Poverty Puts Young Women on the Verge of Prostitution


Mary Moore’s father kicked her out when she was 18. Homeless and unable to find work, she was forced to trade sex for a place to live. Photo: Sheila Blandon, Oakland Voices 2012.

By Sheila Blandon

The names in this story have been changed to protect the young women’s identities.

Young people find themselves being rejected so often by jobs that are apparently hiring, that many of them eventually opt for quick and easy ways to make money. Living in under resourced communities, many young people here in Oakland feel hopeless for a positive solution to come their way. Oakland is known as a city with high rates of prostitution, drug abuse and murders. What doesn’t get told often enough are the stories of young people who make up those statistics – young people struggling just to stay alive.

Of course they can become unpaid interns or volunteers at an organization or workplace that interests them and wait until there is an open position. But until then, how will they feed themselves? How will they live?

For young women, the easiest and fastest way to get money is to sell their bodies or exchange sex for shelter, food or cash.
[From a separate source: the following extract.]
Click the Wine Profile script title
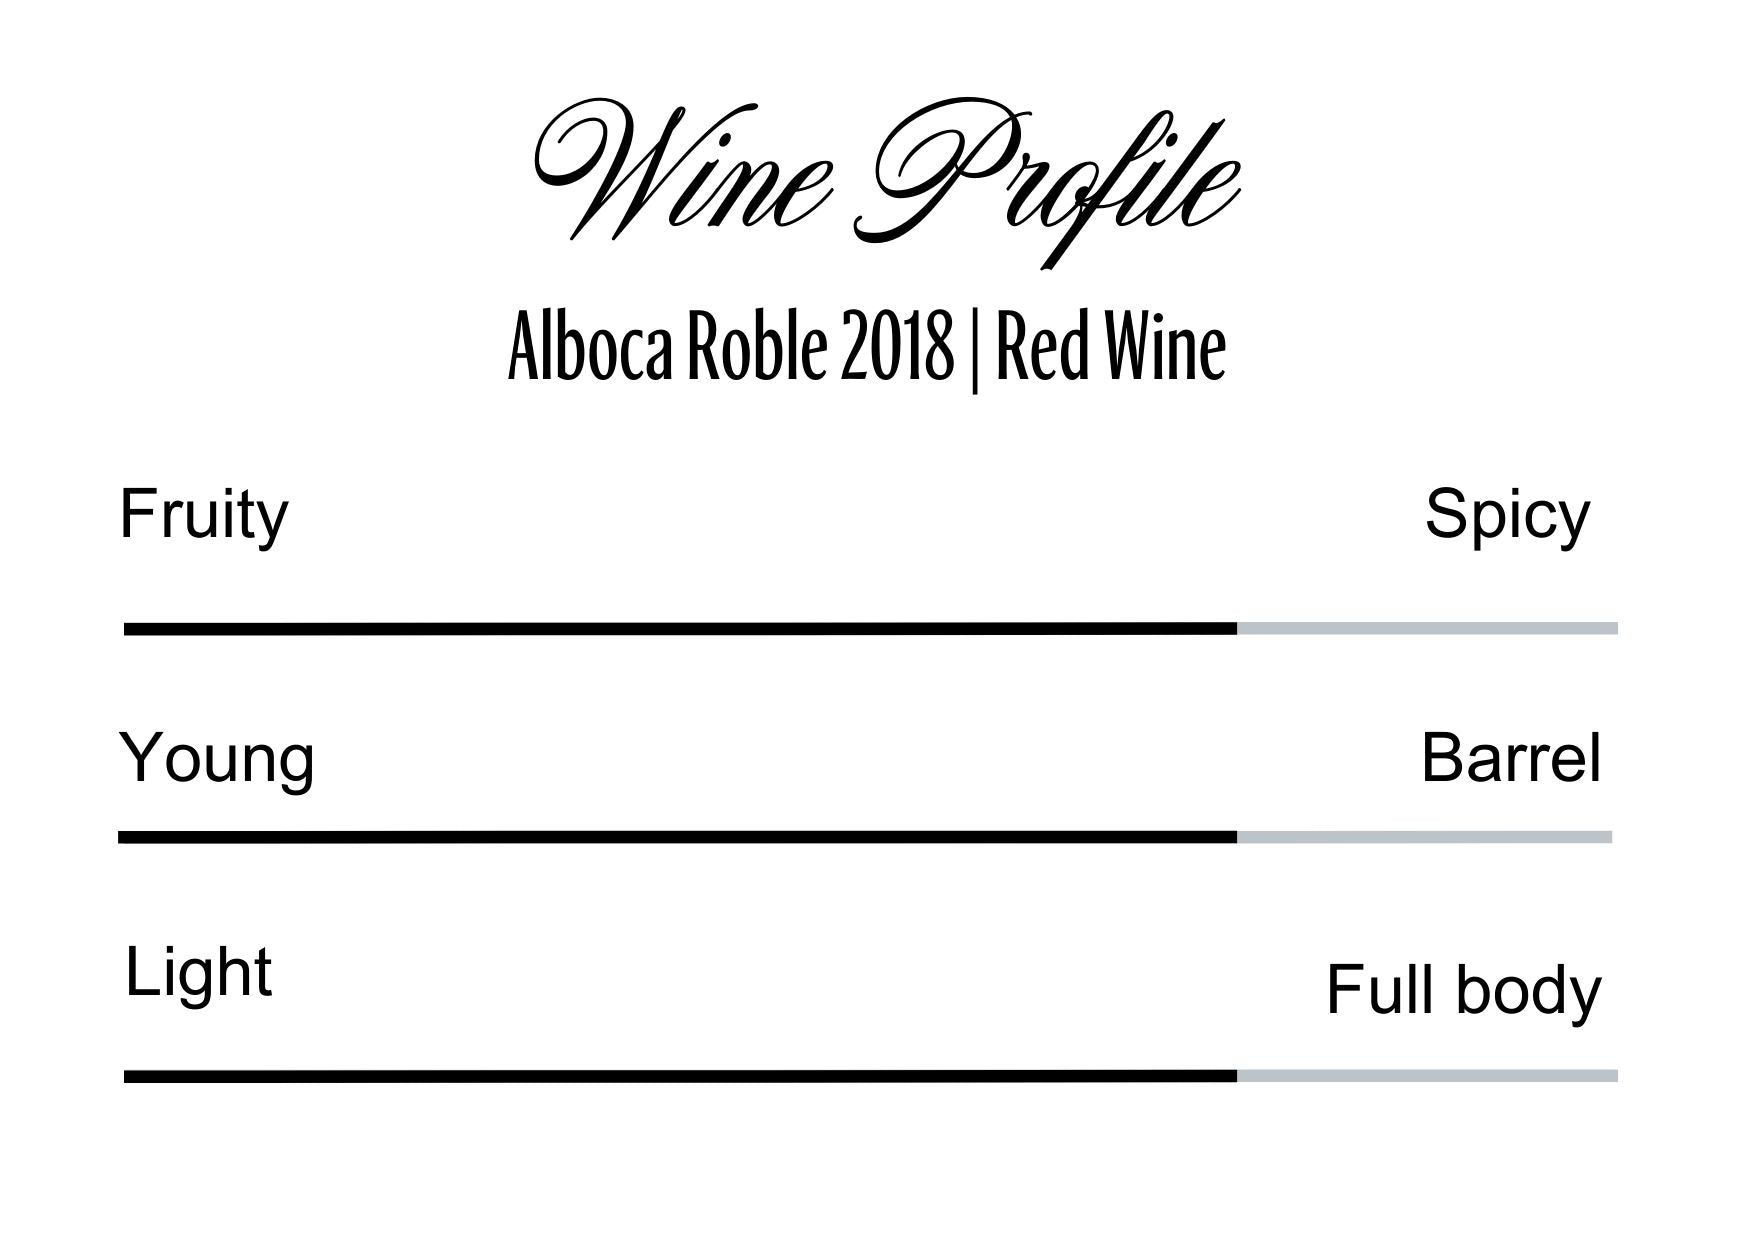The width and height of the screenshot is (1748, 1240). coord(884,180)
Mary Moore, 21, from Oakland, became homeless in spring of 2009 when her father put her out right before her high school graduation.Four years later, she is still unemployed and homeless.

Moore and her father never had a good relationship and he eventually put her out. “He didn’t even stay for my elementary graduation. He left before I even walked the stage,” she said. “He was there, but not there, more like a fly on the wall.” Moore does have a relationship with her mother, which is the only reason she still sees her father at all.

Faculty at school were aware of Moore’s living situation, but did nothing to help. They knew, Moore recalled, “but they didn’t help me.” However, she was affiliated with a non-profit organization in Oakland which supported her.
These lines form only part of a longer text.